Exercise aim >> Rewrite the items below with every "screenshot" replaced by "image" and nothing else changed. Leave out the pictures.

Data to use >>

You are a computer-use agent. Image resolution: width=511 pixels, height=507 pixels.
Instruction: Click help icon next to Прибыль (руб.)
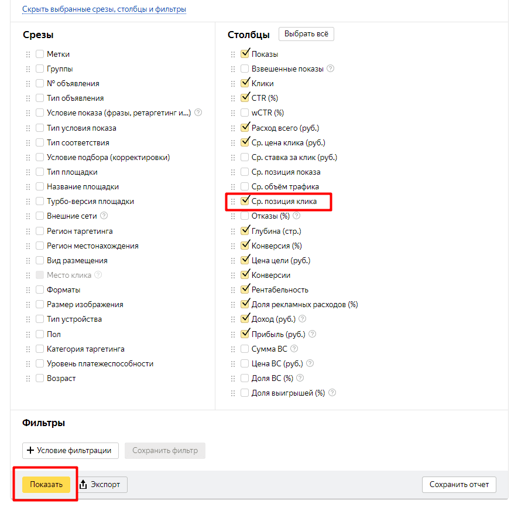coord(312,334)
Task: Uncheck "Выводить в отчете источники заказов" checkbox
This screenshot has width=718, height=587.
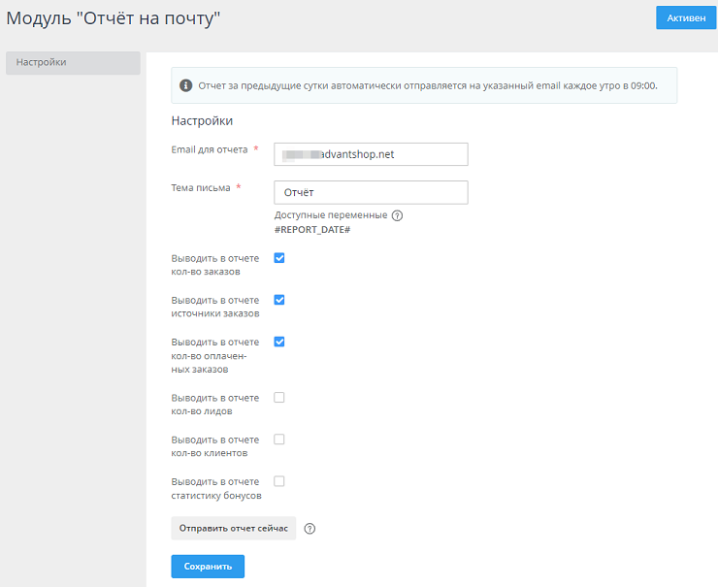Action: point(279,300)
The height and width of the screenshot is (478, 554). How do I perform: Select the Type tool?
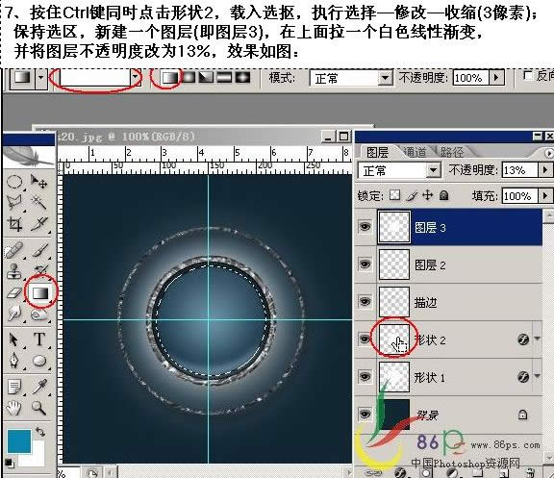coord(39,340)
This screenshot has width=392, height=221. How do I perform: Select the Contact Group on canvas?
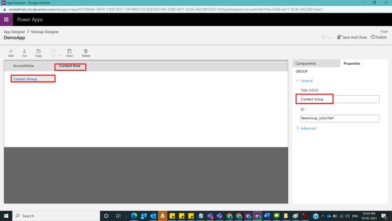25,79
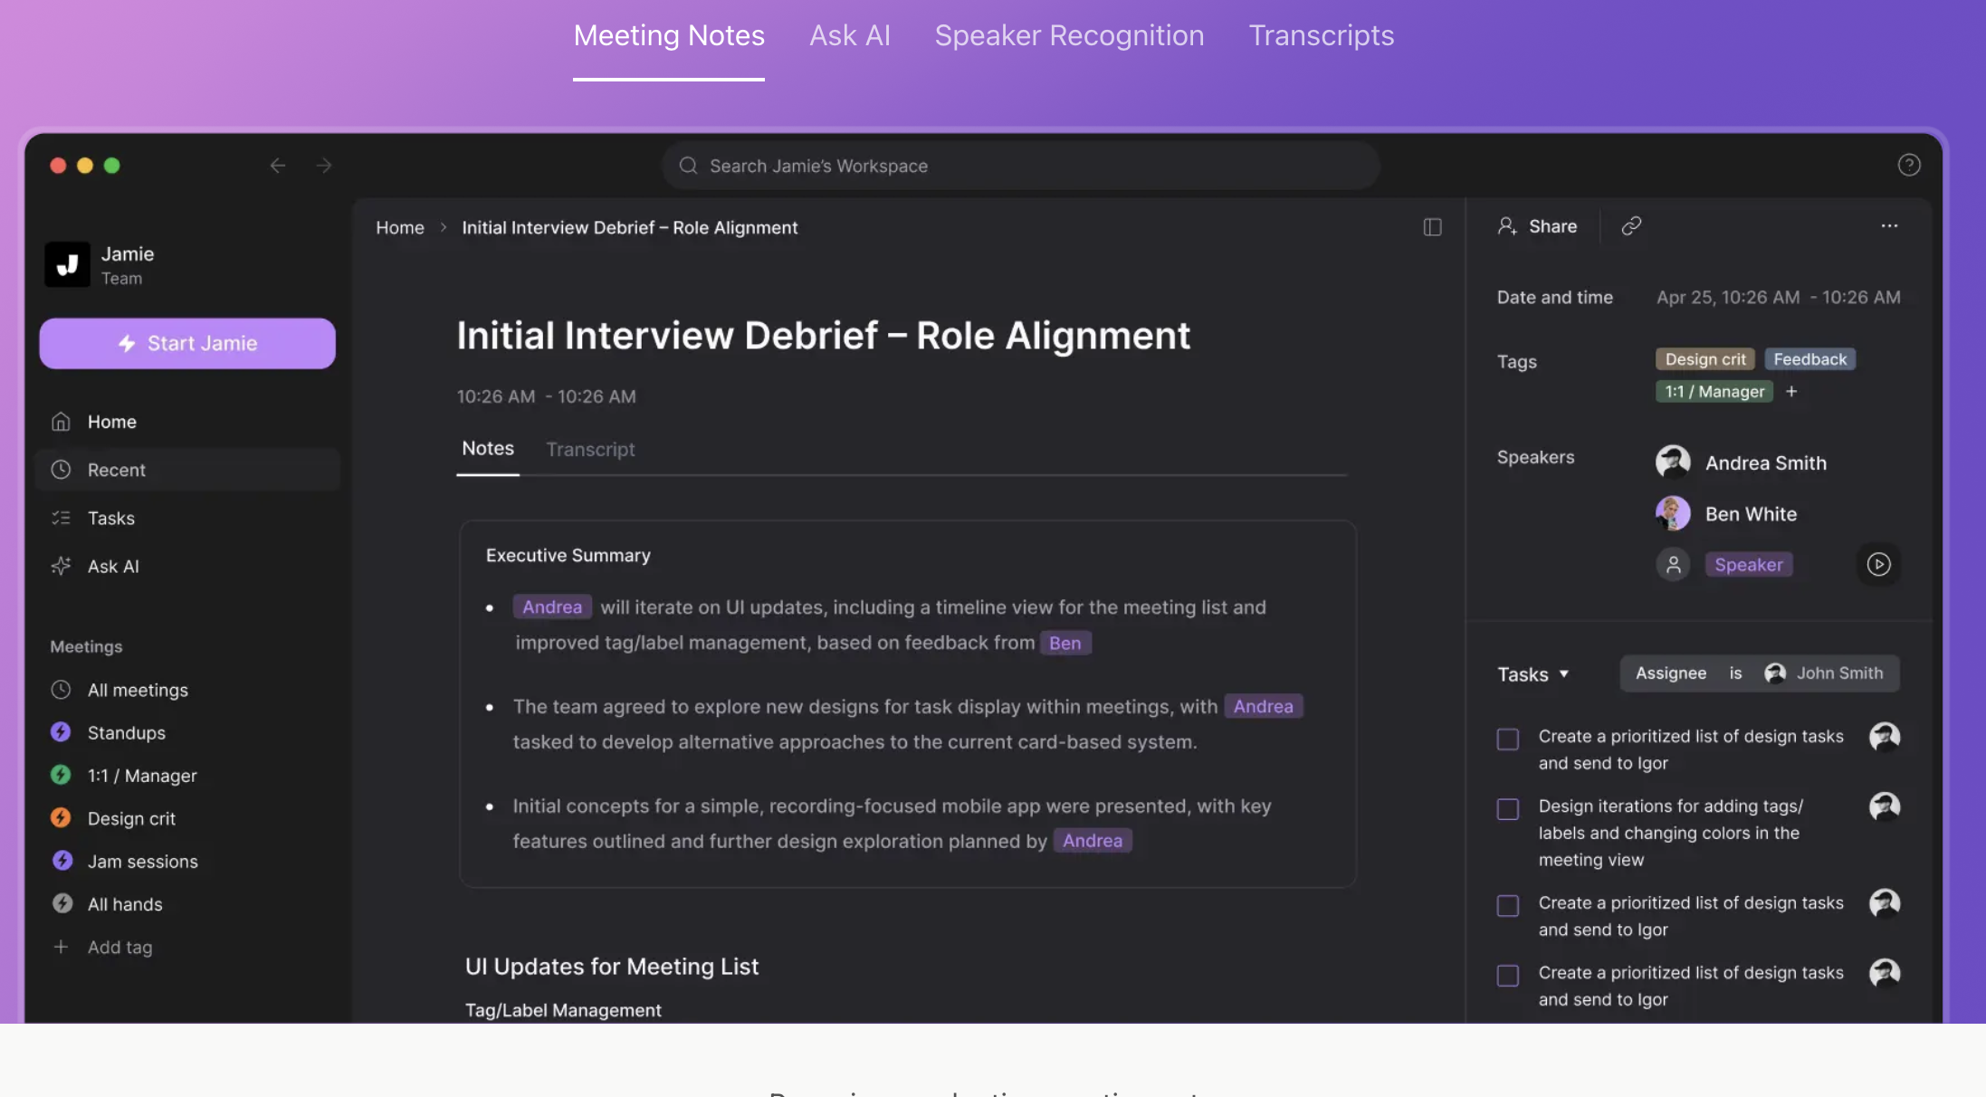Open Ask AI in the sidebar
Viewport: 1986px width, 1097px height.
(x=113, y=567)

Task result >>
You are a computer-use agent. Image resolution: width=511 pixels, height=507 pixels.
Instruction: Click help icon next to Прибыль (руб.)
coord(312,334)
Task: Uncheck "Выводить в отчете источники заказов" checkbox
This image has width=718, height=587.
Action: point(279,300)
The height and width of the image is (478, 554). How do I perform: Select the Type tool?
coord(39,340)
This image has width=392, height=221. How do I perform: Select the Contact Group on canvas?
25,79
Open Ask AI in the sidebar
Viewport: 1986px width, 1097px height.
(x=113, y=567)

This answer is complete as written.